Please retype, unchanged, each line from the top of the material below through the line where "Viewport: 1016px width, 574px height." appears.
************
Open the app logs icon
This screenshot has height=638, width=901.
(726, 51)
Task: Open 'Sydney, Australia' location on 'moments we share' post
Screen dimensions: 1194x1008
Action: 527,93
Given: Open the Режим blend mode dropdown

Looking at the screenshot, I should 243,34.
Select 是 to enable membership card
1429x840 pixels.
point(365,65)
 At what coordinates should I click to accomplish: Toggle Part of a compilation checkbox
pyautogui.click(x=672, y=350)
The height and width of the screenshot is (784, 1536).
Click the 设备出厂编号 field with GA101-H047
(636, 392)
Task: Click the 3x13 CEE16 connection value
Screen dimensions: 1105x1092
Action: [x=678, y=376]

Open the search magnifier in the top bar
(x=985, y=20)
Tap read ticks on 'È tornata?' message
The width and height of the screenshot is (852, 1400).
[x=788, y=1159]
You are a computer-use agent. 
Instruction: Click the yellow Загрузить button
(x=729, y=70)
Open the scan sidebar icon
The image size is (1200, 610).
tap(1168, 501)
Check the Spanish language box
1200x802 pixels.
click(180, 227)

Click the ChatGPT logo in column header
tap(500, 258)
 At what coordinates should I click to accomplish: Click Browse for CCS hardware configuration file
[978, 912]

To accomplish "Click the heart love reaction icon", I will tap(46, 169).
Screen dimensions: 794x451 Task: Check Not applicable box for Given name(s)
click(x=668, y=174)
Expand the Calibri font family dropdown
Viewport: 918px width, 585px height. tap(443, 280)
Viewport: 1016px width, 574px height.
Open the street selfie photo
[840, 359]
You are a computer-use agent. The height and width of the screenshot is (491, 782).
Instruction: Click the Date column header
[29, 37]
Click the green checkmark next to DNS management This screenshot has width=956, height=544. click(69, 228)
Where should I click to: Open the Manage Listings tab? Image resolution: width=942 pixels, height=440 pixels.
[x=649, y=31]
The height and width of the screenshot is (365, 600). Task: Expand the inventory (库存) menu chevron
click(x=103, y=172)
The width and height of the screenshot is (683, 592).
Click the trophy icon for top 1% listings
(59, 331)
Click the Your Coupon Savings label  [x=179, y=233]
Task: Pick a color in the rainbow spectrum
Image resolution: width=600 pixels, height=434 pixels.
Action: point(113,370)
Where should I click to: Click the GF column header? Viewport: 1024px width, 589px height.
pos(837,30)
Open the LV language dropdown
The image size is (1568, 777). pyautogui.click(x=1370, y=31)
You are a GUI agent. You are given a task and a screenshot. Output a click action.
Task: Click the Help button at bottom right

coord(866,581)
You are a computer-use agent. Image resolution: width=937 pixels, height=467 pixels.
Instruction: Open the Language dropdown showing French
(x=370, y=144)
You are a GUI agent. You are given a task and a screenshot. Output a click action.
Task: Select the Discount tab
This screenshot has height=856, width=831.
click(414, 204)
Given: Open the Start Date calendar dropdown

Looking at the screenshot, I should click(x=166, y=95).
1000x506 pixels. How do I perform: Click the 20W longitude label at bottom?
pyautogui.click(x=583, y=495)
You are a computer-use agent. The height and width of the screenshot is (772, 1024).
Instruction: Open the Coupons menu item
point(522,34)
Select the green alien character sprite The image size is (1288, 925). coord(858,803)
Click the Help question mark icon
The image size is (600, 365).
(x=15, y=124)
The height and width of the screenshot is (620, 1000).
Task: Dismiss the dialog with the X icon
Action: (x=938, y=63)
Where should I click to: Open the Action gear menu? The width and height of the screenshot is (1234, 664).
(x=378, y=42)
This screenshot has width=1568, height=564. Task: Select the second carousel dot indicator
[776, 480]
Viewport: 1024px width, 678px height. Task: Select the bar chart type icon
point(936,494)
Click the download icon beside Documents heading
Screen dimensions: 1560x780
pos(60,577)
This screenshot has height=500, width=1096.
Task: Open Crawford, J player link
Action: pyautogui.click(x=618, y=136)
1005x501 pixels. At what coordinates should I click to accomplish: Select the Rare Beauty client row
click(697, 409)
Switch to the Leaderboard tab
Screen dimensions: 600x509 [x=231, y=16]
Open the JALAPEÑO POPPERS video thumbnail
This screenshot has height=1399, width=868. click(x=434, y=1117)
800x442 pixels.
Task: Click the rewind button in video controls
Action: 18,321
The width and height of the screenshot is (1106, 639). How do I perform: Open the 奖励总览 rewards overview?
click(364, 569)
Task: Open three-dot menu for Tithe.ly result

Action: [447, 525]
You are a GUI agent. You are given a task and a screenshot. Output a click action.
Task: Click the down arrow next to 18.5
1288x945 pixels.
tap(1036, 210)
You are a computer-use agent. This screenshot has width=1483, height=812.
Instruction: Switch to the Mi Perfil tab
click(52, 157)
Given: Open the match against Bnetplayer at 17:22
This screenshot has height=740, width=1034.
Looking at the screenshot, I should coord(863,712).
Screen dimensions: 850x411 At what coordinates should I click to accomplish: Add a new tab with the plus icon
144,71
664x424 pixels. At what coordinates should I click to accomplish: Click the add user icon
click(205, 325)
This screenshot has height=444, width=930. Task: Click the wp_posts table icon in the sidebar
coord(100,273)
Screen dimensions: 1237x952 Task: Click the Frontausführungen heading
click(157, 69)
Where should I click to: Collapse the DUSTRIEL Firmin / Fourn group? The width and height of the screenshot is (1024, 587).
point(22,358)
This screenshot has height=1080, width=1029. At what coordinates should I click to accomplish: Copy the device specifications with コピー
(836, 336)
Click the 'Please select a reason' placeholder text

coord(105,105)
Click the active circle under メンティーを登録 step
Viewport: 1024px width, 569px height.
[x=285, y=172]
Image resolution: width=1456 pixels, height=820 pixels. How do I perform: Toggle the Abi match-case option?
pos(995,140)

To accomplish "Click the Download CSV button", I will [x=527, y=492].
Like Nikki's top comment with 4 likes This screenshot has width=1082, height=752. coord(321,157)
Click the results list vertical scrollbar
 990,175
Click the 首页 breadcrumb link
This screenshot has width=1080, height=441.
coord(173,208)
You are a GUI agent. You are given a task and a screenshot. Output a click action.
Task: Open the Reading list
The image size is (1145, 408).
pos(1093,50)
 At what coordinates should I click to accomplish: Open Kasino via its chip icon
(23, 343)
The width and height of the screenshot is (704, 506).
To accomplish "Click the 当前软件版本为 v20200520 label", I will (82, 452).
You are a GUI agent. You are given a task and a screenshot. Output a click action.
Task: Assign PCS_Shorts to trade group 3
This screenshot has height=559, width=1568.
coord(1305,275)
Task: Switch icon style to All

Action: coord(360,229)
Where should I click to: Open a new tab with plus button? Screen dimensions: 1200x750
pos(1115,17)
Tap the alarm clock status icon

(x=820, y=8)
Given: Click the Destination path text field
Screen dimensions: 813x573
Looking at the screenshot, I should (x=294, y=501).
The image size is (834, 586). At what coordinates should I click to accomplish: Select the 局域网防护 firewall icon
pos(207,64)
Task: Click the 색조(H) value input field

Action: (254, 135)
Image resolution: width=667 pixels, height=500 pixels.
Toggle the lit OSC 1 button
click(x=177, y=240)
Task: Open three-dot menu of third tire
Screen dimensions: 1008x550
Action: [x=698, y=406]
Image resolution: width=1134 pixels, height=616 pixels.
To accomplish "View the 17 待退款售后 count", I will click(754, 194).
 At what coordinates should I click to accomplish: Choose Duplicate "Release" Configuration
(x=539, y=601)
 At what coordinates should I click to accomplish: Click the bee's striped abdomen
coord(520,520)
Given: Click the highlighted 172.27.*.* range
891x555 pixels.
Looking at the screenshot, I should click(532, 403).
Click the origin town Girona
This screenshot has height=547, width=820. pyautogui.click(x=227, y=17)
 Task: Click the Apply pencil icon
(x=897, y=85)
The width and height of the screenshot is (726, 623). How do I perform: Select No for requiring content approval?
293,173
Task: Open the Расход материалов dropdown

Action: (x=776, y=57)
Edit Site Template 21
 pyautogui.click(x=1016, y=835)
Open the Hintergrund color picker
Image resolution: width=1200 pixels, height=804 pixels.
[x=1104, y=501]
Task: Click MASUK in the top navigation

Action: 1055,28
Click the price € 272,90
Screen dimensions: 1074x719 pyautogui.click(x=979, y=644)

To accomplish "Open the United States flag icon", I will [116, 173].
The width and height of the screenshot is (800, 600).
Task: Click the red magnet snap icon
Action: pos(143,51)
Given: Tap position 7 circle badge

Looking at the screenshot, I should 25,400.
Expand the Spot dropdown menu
************
Task answer —
Open the app logs icon
This screenshot has height=638, width=901.
(726, 51)
Task: Open 'Sydney, Australia' location on 'moments we share' post
Screen dimensions: 1194x1008
Action: 527,93
Given: Open the Режим blend mode dropdown

Looking at the screenshot, I should 243,34.
Select 是 to enable membership card
1429x840 pixels.
point(365,65)
 At what coordinates should I click to accomplish: Toggle Part of a compilation checkbox
pyautogui.click(x=672, y=350)
The height and width of the screenshot is (784, 1536).
Click the 设备出厂编号 field with GA101-H047
(636, 392)
Task: Click the 3x13 CEE16 connection value
Screen dimensions: 1105x1092
Action: [x=678, y=376]

Open the search magnifier in the top bar
(x=985, y=20)
Tap read ticks on 'È tornata?' message
The width and height of the screenshot is (852, 1400).
[x=788, y=1159]
You are a computer-use agent. 
Instruction: Click the yellow Загрузить button
(x=729, y=70)
Open the scan sidebar icon
The image size is (1200, 610).
tap(1168, 501)
Check the Spanish language box
1200x802 pixels.
click(180, 227)

Click the ChatGPT logo in column header
tap(500, 258)
 At what coordinates should I click to accomplish: Click Browse for CCS hardware configuration file
[978, 912]

To accomplish "Click the heart love reaction icon", I will tap(46, 169).
Screen dimensions: 794x451 Task: Check Not applicable box for Given name(s)
click(x=668, y=174)
Expand the Calibri font family dropdown
Viewport: 918px width, 585px height. tap(443, 280)
Viewport: 1016px width, 574px height.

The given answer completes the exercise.